“Hochelaga, Land of Souls” (Hochelaga terre des âmes) is a movie concerned with the distance past and how the past is discovered and represented. The movie screened Friday (10 November) and Monday (13 November) at AFI FEST.
The movie begins with an idyllic scene–a green forest but there are no signs of life. Soon enough we see signs of death and a man in a golden eagle cloak whose face is whitened. These sons have been sacrificed, but at first it isn’t clear the nature of the deaths in the distant past. The mystery is one for the history detectives, the ones from universities and museums–cultural and physical anthropologists. We glimpse at the researchers before we go back again.
Six years ago, another a group of American football players from McGill University (Montreal) are getting a pep talk. “Who’s afraid of rain?” the coach asks, comparing the men who were concerned with the weather to Lilliputians. They, the Redmen, are out for revenge against the Bishop Gaiters; they are going to war on their home field. Torrential rains have fallen on the fields, but the night is crisp and clear.
One of them has texted a woman who is on an airplane. She’s vomiting in the plane’s bathroom and when her plane arrives, she takes a taxi. Once home, she takes a pregnancy test. She sends a text to the man she loves. “Call me back,” says the message to the ill-fated LeBlanc.
At the Molsom Stadium, a sinkhole swallows up LeBlanc and almost another player. Baptiste Asigny (Samuel Tremblay) is called by Professor Benoit Saulnier (Alexis Martin). Saulnier believes that the sinkhole has opened up evidence of the fabled settlement of Hochelaga.
Dreams of Redmen and First Nation warriors mix. The movie is framed by Baptiste Asigny’s doctoral thesis which is revealed to us in flashbacks that add more insight than he could have possibly guess from pure science. The 13th century battle is a beginning. The First Nation Iroquois prophet advises the lone survivor of the battle Asigny (Samian) in a manner that resonates with what will happen in the future.

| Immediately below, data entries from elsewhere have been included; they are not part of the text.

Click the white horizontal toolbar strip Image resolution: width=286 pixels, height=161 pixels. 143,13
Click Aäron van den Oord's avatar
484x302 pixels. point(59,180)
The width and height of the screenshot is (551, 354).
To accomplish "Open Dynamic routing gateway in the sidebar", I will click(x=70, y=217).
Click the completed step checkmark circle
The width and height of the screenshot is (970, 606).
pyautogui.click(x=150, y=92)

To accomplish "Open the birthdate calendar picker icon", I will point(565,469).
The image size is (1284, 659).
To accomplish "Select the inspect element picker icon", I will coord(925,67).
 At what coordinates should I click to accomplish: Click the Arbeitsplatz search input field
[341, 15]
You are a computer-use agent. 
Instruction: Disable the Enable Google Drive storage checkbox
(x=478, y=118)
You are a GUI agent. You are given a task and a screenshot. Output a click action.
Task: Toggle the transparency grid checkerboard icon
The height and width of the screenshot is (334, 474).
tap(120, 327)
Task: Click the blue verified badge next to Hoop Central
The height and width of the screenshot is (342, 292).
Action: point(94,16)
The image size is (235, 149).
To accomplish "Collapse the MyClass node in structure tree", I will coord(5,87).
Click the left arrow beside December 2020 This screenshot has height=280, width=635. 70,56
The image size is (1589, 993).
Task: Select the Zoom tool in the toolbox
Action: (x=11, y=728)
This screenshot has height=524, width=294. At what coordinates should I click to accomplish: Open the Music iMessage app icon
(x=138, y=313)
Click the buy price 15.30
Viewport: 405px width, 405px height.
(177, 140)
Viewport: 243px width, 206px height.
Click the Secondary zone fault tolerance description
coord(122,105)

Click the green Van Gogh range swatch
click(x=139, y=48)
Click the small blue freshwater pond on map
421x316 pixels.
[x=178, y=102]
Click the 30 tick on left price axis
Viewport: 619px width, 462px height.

Much later, a young man Étienne Maltais (Emmanuel Schwartz) is in love with a First Nation woman, Akwi (Tanaya Beatty), from the Mountain Mission in 1687. He wants to marry her in seven days. They trade mementos: pendants after spending a lustful night together, warming each other near the stove which the archeologists find evidence of. She gives him an necklace with an animal pelt. He gives her a locket with a portrait of his mother. He, unfortunately, has bloody sores on his back and a cough. Maltais develops “purple fever” and seeks help from a Catholic hospital. But the hospital staff worries about his soul being lost to his pagan ways represented by the necklace. He worries about missing his rendezvous with his love.
From the discovery of carefully wrapped rifles, a tale about two desperate men seeking refuge with a widow of a well-established family is revealed, marking the rebellion of 1837. Girard considers the possible misinterpretation of the gifts Jacques Cartier (Vincent Perez) to the Iroquois chief (George Wahiakeron Gilbert).
Hochelaga is the name of an Iroquoian village that Cartier described in the 16th century as being in or around the Mount Royal when he arrived on 2 October 1535. Yet the village is not mentioned by Cartier when he returned in 1541 and war has been suggested as one possible reason that Hochelaga disappeared.
Writer/director François Girard has made a movie that covers almost 800 years of Montreal history, illustrating smaller personal tragedies within the sweep of historical events without resorting to stereotypes. Instead of focusing on the clashes between the First Nation tribes and the Europeans, he chooses to highlight the inner conflicts between the two groups.
For the curious, the only reference I could find about a sinkhole near McGill University was one that opened up in April 2012 , but that one didn’t swallow any people. There was a sinkhole that swallowed up a backhoe in 2013.
“Hochelaga: Land of Souls” screened on 10 November 2017 at AFI FEST. In French, English and Mohawk with English subtitles.